Last week, I caught a few minutes of a misleading and, frankly, just wrong-headed segment in which a guest contended that Costco will be losing business by raising its membership fee.
I forget the woman's name, but she had an axe to grind against the warehouse discount store chain. All the woman could talk about was that Costco was raising its annual membership fee by about 10%, so she alleged, to around or just below $55. For the record, I know Costco has raised my annual fee once since I joined over four years ago. It was $50 when I joined, and I just wrote them a check for $53.50 last month.
In the past year, I realized that there is almost nothing which I used to buy at my former usual grocers, Kings and Stop 'n Shop, that I cannot also buy at Costco for roughly half the price. The biggest surprise was how much I save on staples- milk, juice, lettuce, chicken breasts, cereal, salad dressings and fruit. I now buy a package of six romaine lettuce heads for about $5, or what two heads cost at Kings.
I probably visit Costco once per week, since it's located within a couple of miles from my fitness club. My actual visits per week probably average 1.3.
While there, usually after playing squash and working out, I usually eat a light dinner for a laughably small sum. It's hard to spend more than $3.50 to eat dinner there, and the choices include a surprisingly healthy array of choices.
While having dinner and reading the editorials in the Wall Street Journal, I also watch the parade of shoppers checking out and leaving the store. I'd say roughly half are families or a couple with a very full shopping cart.
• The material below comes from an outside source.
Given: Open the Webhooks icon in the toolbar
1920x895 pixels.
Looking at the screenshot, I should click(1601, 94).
Just from my experience behind people buying large amounts of food, and my own bills, I'd estimate that a full cart can easily represent $200-300 worth of groceries. Multiply that by 50 weeks, and you have at least $12,500 annual sales for a family that shops at Costco. I'm reasonably sure that's a low estimate.
On that base, a $5 annual fee increase is 4 hundredths of a percent! Even for me, it would be only about a tenth of a percentage point.
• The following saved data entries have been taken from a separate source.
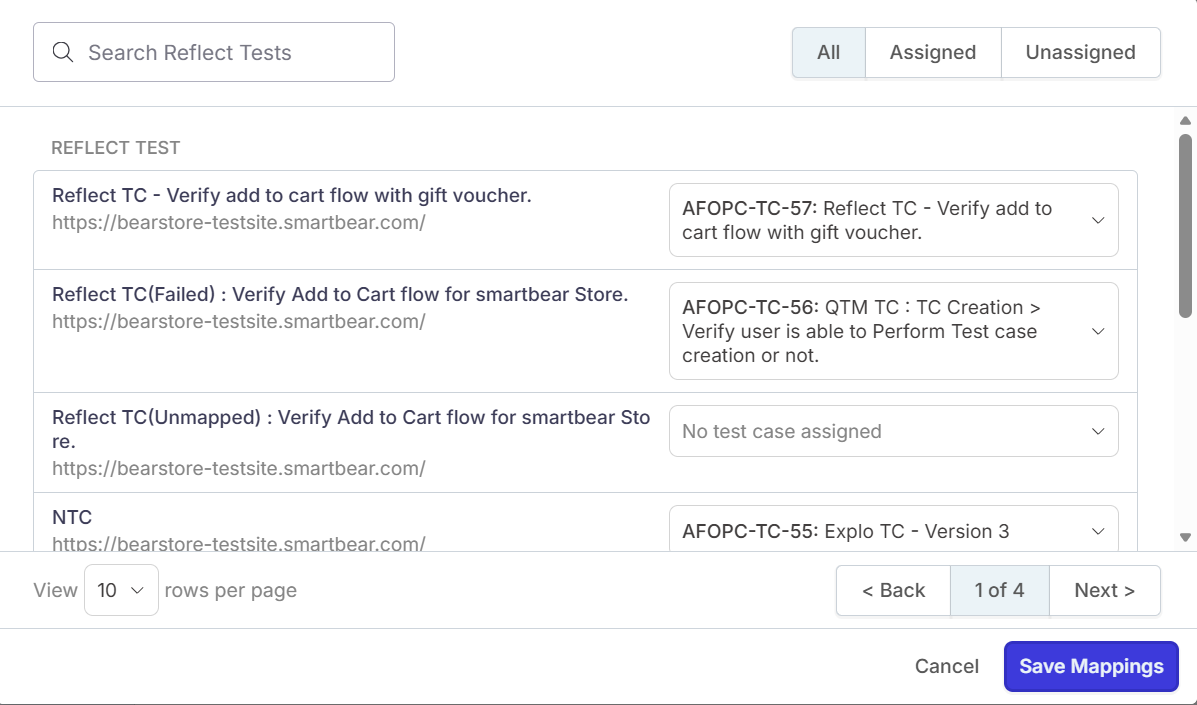This screenshot has height=705, width=1197.
Task: Go to the next page with Next
Action: 1104,590
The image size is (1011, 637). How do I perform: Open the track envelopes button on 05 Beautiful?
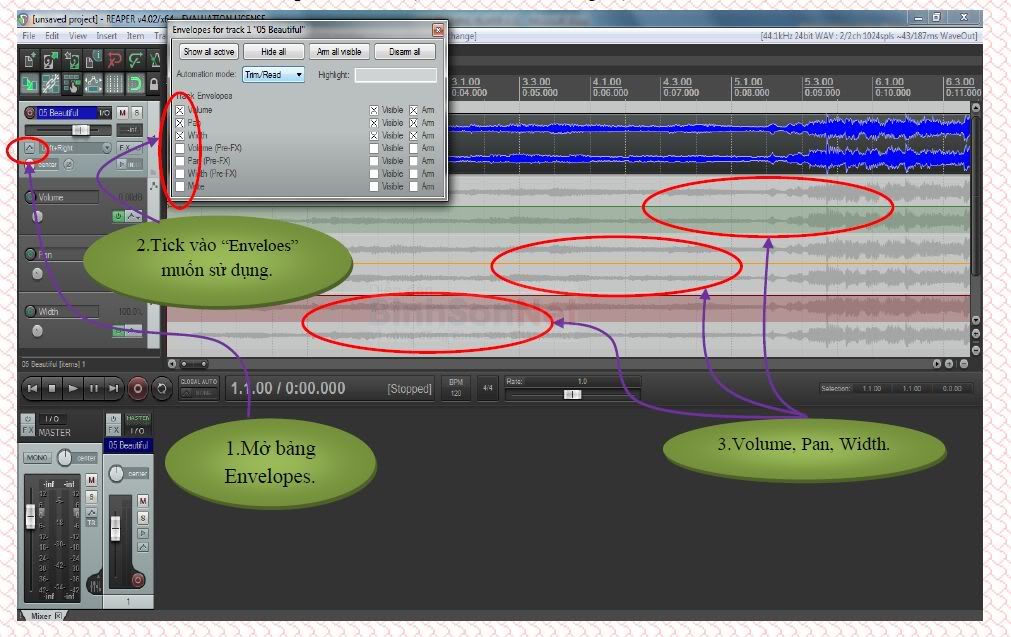(29, 148)
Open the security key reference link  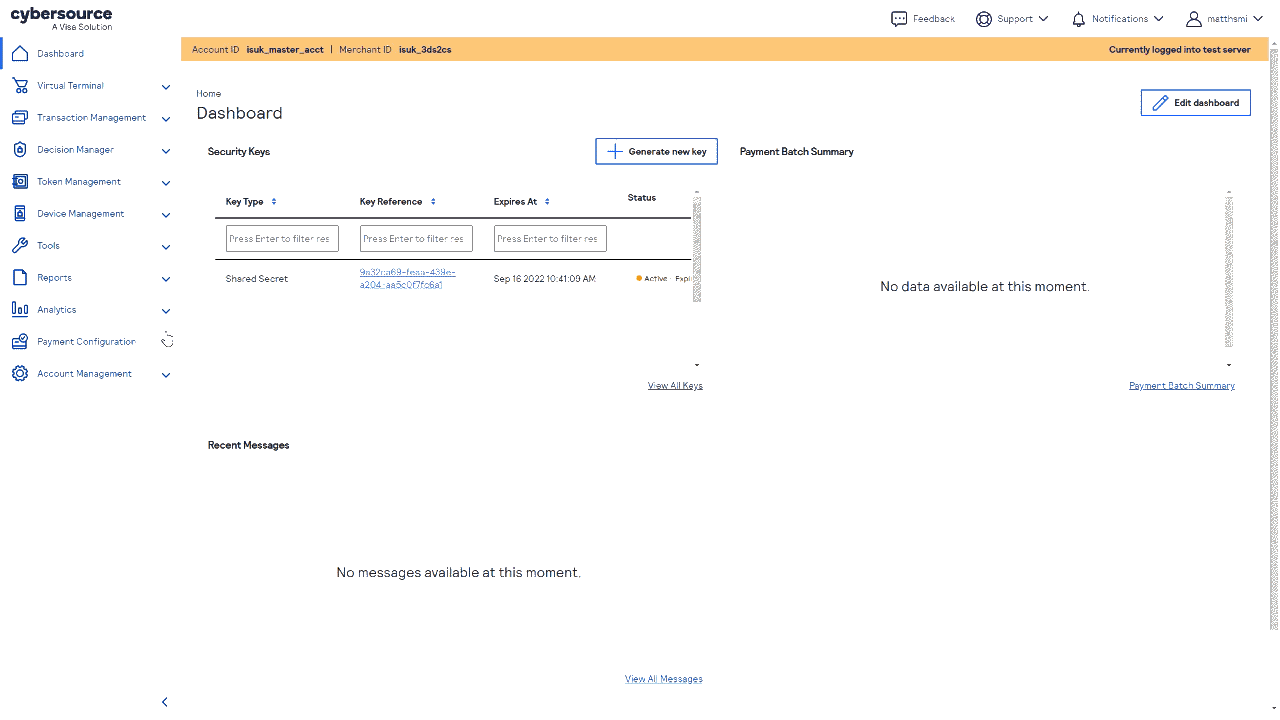(x=407, y=279)
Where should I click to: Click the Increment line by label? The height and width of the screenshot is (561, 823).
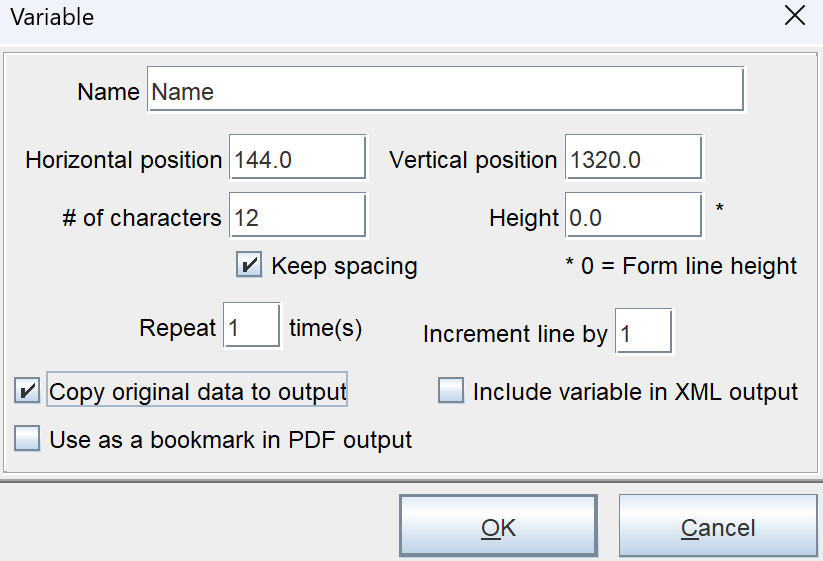514,334
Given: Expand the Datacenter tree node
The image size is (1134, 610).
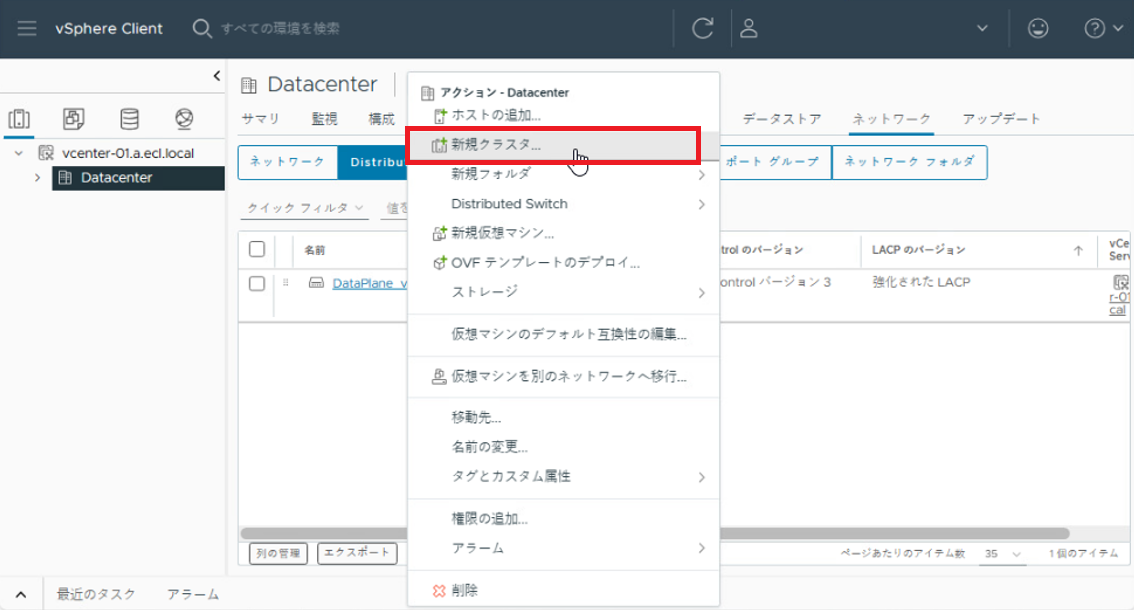Looking at the screenshot, I should tap(37, 178).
Yet the woman whom Cavuto had as a guest railed against Costco needlessly increasing its fee, insisting that many families would bolt the warehouse chain to return to their local grocery stores.
To use a phrase, 'in a pig's eye!'
Has this woman ever seen families carting out a 40" flat panel plasma TV? A workbench, chair or bicycle? You can't believe the bargains to be had on high-end electronics- camera, TVs, gaming accessories, laptops and tablets. Microwave ovens, office furniture, and medium-sized appliances. All half-price.
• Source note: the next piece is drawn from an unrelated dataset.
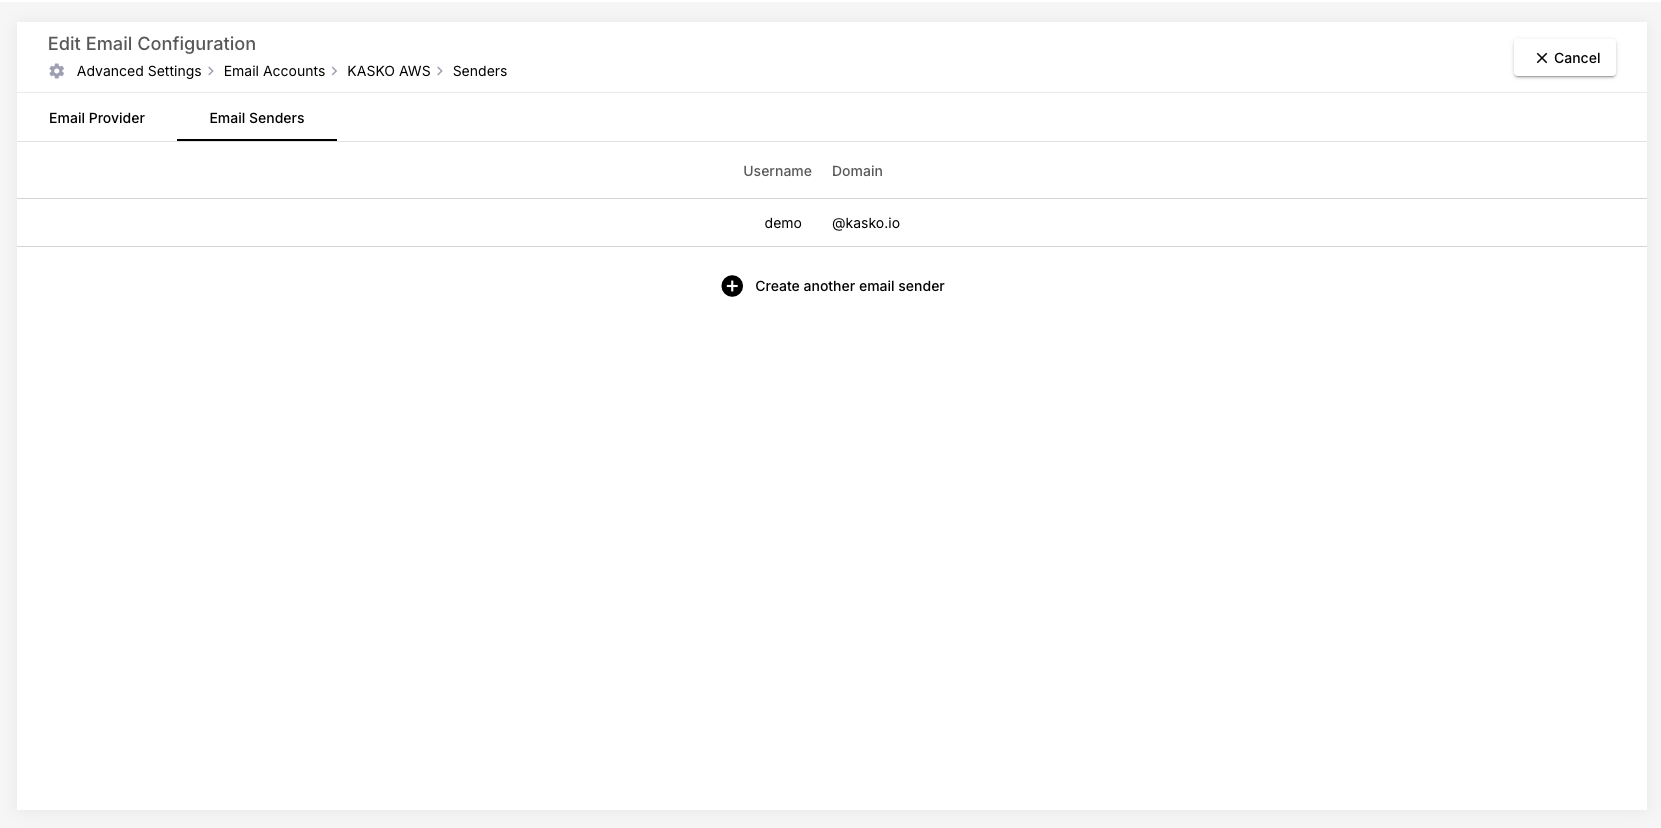
Task: Select the Email Senders tab
Action: pos(257,118)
You can't seriously believe anyone who uses Costco frequently would change stores over much less than a doubling of the membership fee. The economics are simply too compelling.
Yet Cavuto himself was unable to do this math on air and challenge the woman's assertions. It was really pathetic. She was a moron clinging to a totally indefensible viewpoint, while Cavuto just sat there and expressed dumbfounded surprise, without asking the woman why such a small fee increase would matter to people spending thousands of dollars per year at Costco.